Screenshot grounding data:

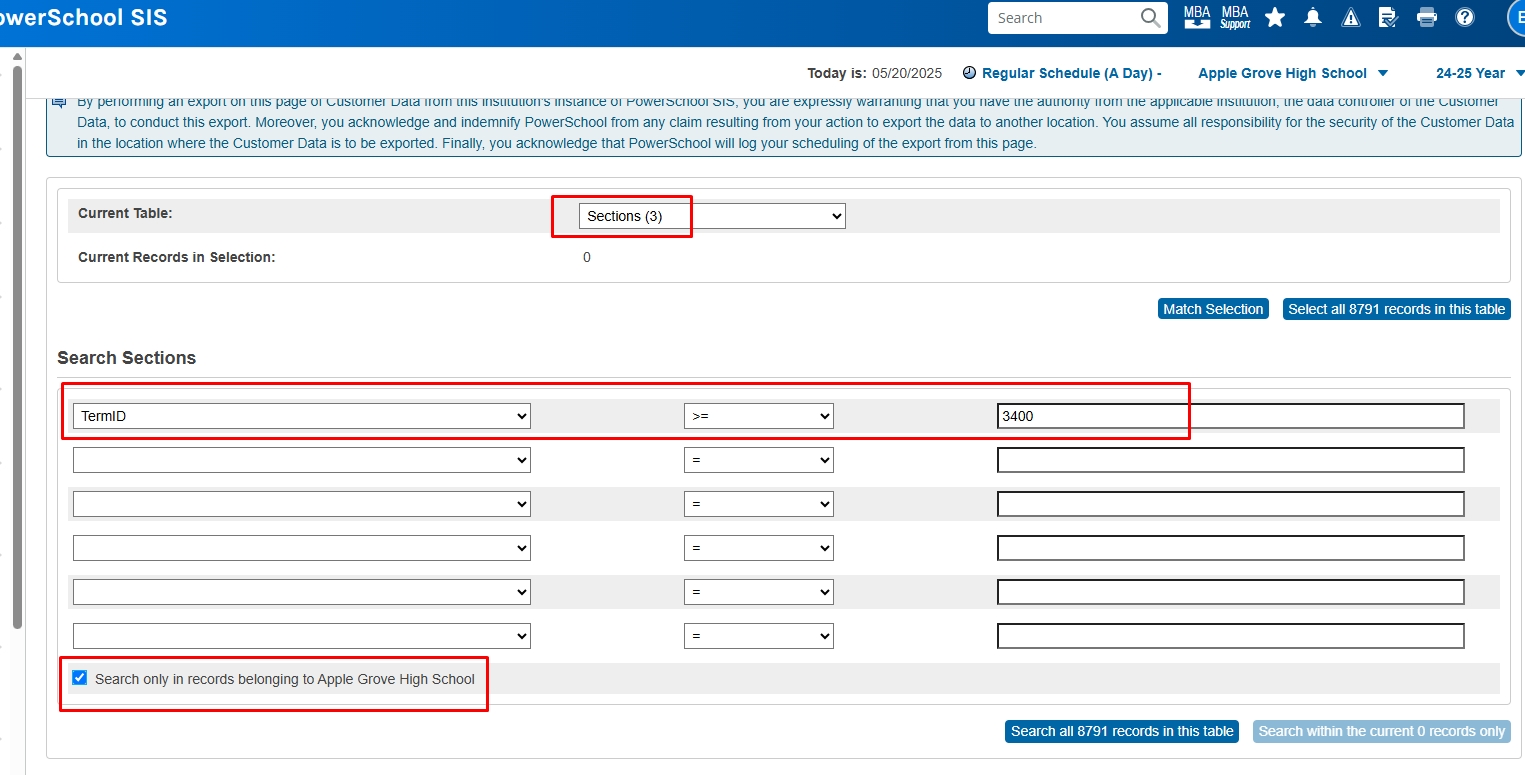
Task: Expand the TermID field dropdown
Action: click(x=301, y=416)
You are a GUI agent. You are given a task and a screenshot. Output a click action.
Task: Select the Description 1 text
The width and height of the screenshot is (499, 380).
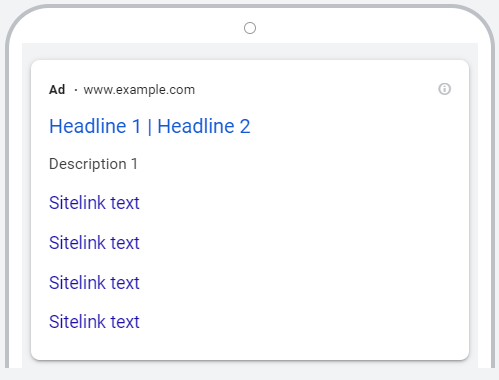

*What you should do*.
Only exact duplicates of the lines from the one containing "You are a GUI" through the final line of the entries, both included, are needed, with pictures left out.

*Task solution*.
You are a GUI agent. You are given a task and a screenshot. Output a click action.
Task: Select the Description 1 text
The width and height of the screenshot is (499, 380).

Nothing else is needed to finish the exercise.